Yanında duran tabureye oturdum. Elmacık kemiklerinde hafif morluklar vardı. Kolunda ve bacağında alçı vardı. Hepsi benim suçumdu. Sanki Tolga zihnimi okur gibi ;
-"Senin suçun değildi" dedi.
-"Üstüne gittim ve sende herkesin yapacağı bir şekilde ittin beni" dedi. -"Sorun değil gerçekten." Dedi ve eliyle yanağımı okşadı.

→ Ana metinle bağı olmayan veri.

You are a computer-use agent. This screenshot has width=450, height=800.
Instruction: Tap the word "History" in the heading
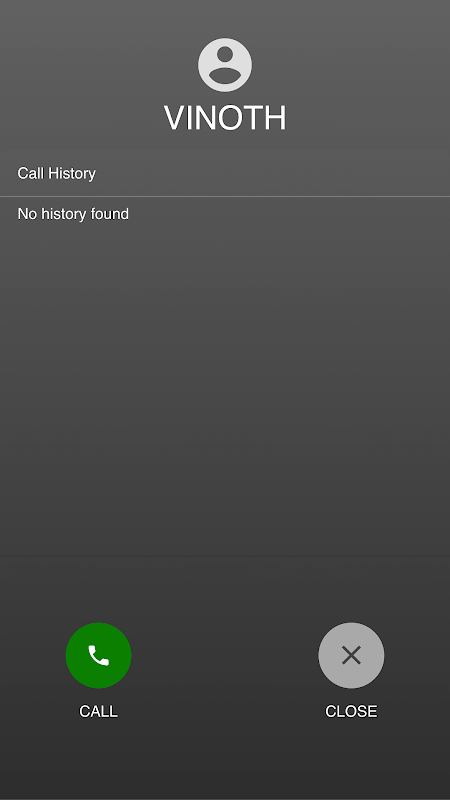point(72,173)
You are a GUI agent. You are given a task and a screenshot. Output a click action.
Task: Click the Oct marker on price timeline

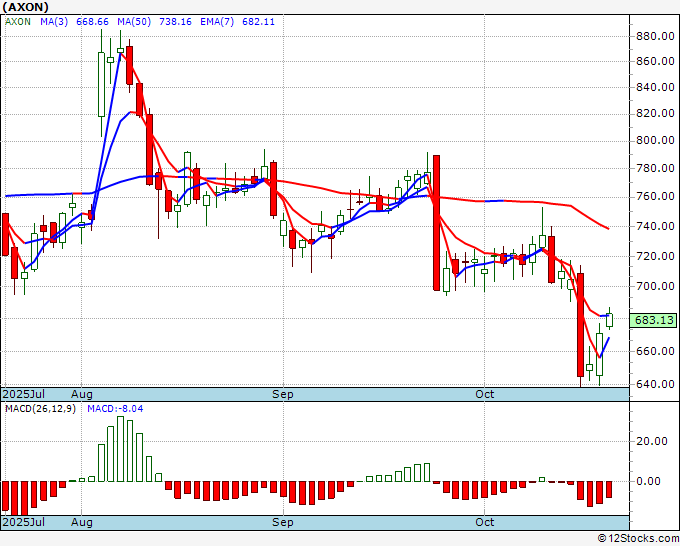[484, 394]
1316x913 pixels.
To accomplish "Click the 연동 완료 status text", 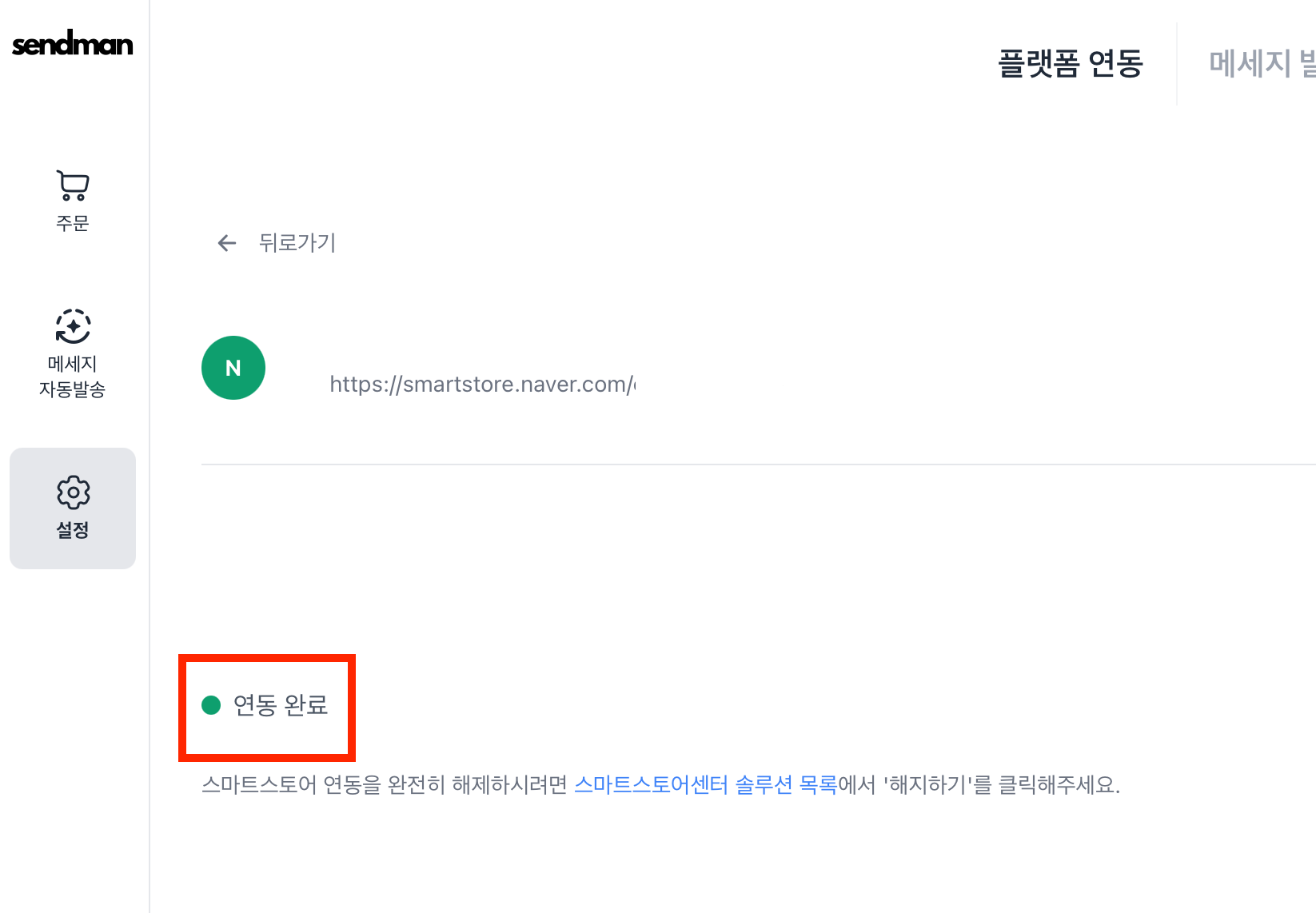I will pos(281,705).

- "Elimi niye bıraktın, polisler gelene kadar dayanırdık" dedim ve sessizce ağladım.
-"Ya düşseydim İpek? Seni de yanıma götürseydim sen de mi bu hale gelseydin? Kendimi affeder miyim sanıyorsun?" dedi sessizce.
-"ŞŞh ağlama artık, bak ben seni ne olursa olsun SEVİYORUM. Senin kimi seveceğin, kimi güveneceğin şuan beni ilgilendirmez ama bir gün yeniden BİZ olursak o zaman seninle ilgili her şey beni ilgilendirir."
'BİZ' kelimesi hoşuma gitmişti. O beni bu durumda bile affetmişti, yaşam mücadelesi vermişti. Benim onu affetmem gerekiyordu, bunu ona borçluydum. Yanında olmalıydım. Duygularımdan emin olmalı ve Çağatay'ı zihnimden atmalıydım. Şimdi bunları düşünmeyecektim, Tolga'ya odaklanacaktım.
-"İyi misin? Bir şeyler getireyim mi?". Bana derin derin baktı.
-"Yanımda olmana ihtiyacım var gitme bir yere." Dedi usulca.
-"Bir şey sorcam." Dedi tekrar, merakla baktım gözlerinin içine. -"Beni gerçekten sevdin mi?" dediğinde içimde ki duygular kendinen emin bir hal aldı, kalbim sıkıştı, söyleyeceklerim boğazımda kaldı.
- "Tolga ben sana sevgiden çok şey besledim, hala da seviyorum ama bir insanın gururu vardır ve ben bunu yedirmedim. Sevdiğimin başka kızlarla olması bana gülmesi, bana oyun onaması kimse kaldırmaz bunu. Ama ben seni afettim, artık her şey güzel olsun istiyorum ben." Dedim sakince.
-"Şuradan bir kurtulayım o Çağatay'ın belasını vereceğim zaten, her şeyi mahvetti. Ben sadece senden özür dilemek için onca çabaya girdim, Sana verdiğim değeri en iyi şekilde ifade etmek istedim sana o gün bunu verecektim." Dedi ve ceketini gösterdi. -"Cebinde ki kutuyu al.".
Ceketin bulunduğu sandalyeye gittim ve cebinde biraz büzülmüş olan kutuyu aldım. İçinden gümüş, sonsuzluk işareti olan bir kolye çıktı. Tolga' ya baktım.
-"Beğendin mi?" diye sordu.
Kafamı salladım.
-"Bir şey daha demek istiyorum" dedi. -"Beni hemen affetmeni ve seninle hemen sevgili olmayı beklemiyorum. ZAMAN gerekiyor. Bunu biliyorum, sen kendini ne zaman hazır hissedersen o zaman ben de hazır halde seni bekleyeceğim. Eğer fikrin değişirse , saygı duyarım ama İpek, ben seni çok seviyorum bunu bilmelisin." Dedi ve elimi tuttu.
Ben de ona sarıldım. Şuan iyiydi ve onunda dediği gibi biraz zamana ihtiyacımız vardı. Her şeyden önce birbirimizin yanında olmalıydık.